The United Negro College Fund
In 1943 the United Negro College Fund was formed by twenty-seven accredited Negro institutions of higher learning joining together to raise money for their operating expenses. In 1944 $900,000 was subscribed and in 1945 more than a million dollars. This year's goal, with thirty-three participating colleges, is $1,300,000. 

In our judgment, Americans who contribute to this fund are not contributing to a charity but to their own well-being. There are in this country thirteen million Negroes, which means one in every ten Americans, and it is axiomatic that the state of so large a minority group affects the whole country. These colleges are attempting not just to improve the lot of Negroes by education but to bring them to a level of service to their own people in proportion that the of the white people to theirs - that is to say, enough doctors, lawyers, teachers and other professionally trained men and women.

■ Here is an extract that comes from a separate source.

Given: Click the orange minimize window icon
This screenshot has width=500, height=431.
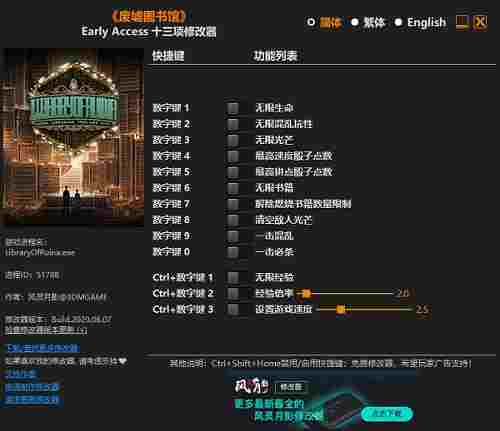Looking at the screenshot, I should (x=462, y=23).
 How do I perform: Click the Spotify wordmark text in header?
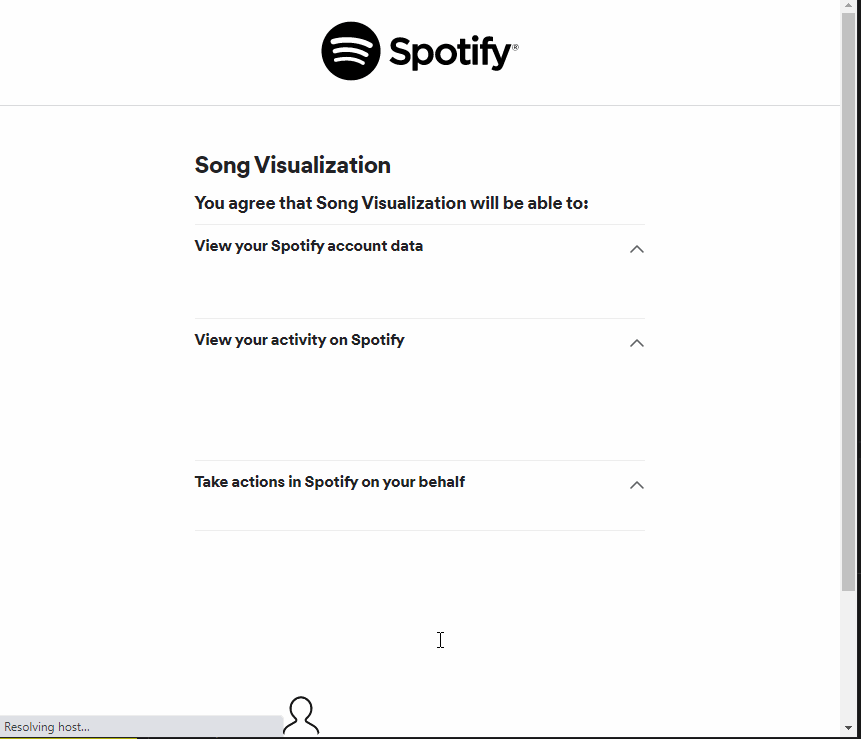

In the relatively short space of time that Negroes have been in this county and in the still shorter time since they were emancipated, their gains have been remarkable and their integration into society notable. It is well less than a hundred years that they have been on their own here; they have contributed generously of their culture, of their service in war time, of their particular talents to the American way of life. But there is much still to be done. State and Federal laws can be of some assistance; however, in order to take full advantage of existing opportunities and to serve themselves and America better, they must be educated. The address of the United Negro College Fund is 38 East Fifty-seventh Street, New York 22.

[[newspaper clipping]]
The New York Times
WEDNESDAY, APRIL 17, 1946.

MONEY FOR NEGRO COLLEGES

This year more than every we must see to it that our colleges are prepared to carry a maximum load of work, and ready to do it well. One group of colleges deserves special attention in this respect: the institutions that devote themselves to education of the Negro. Under the leadership of the United Negro College Fund thirty-three of these private colleges are beginning a campaign for $1,300,000. John D. Rockefeller Jr. is chairman of the advisory committee for this third annual fund drive, and a number of other prominent men and women have interested themselves in the cause. 

The need for full subscription is more pressing this year because of the unusual burden thrown on all educational facilities by the returning veteran. The Negro played an important, and often heroic, part in the war. He shared the mud, the danger, the sweat and the tears. Now he has the right to continue his interrupted education if he wants to do so. Many college doors will be closed to him, and to others regardless of race, color or creed, simply because there are too many returning veterans to be cared for at once in the colleges of their choice. But we cannot allow these thirty-three Negro private colleges to turn away any applicant because they lack funds, or to curtail their programs because of it. 

The educated Negro was once a rarity. His numbers are increasing year by year, and his contributions to the arts, science and education steadily gain a wider and juster recognition for his abilities. From these we all gain, regardless of color. And, as we mutually put a proper, unprejudiced estimate on the contributions of all races to the common good, we move surely closer to the goal of living together in harmony.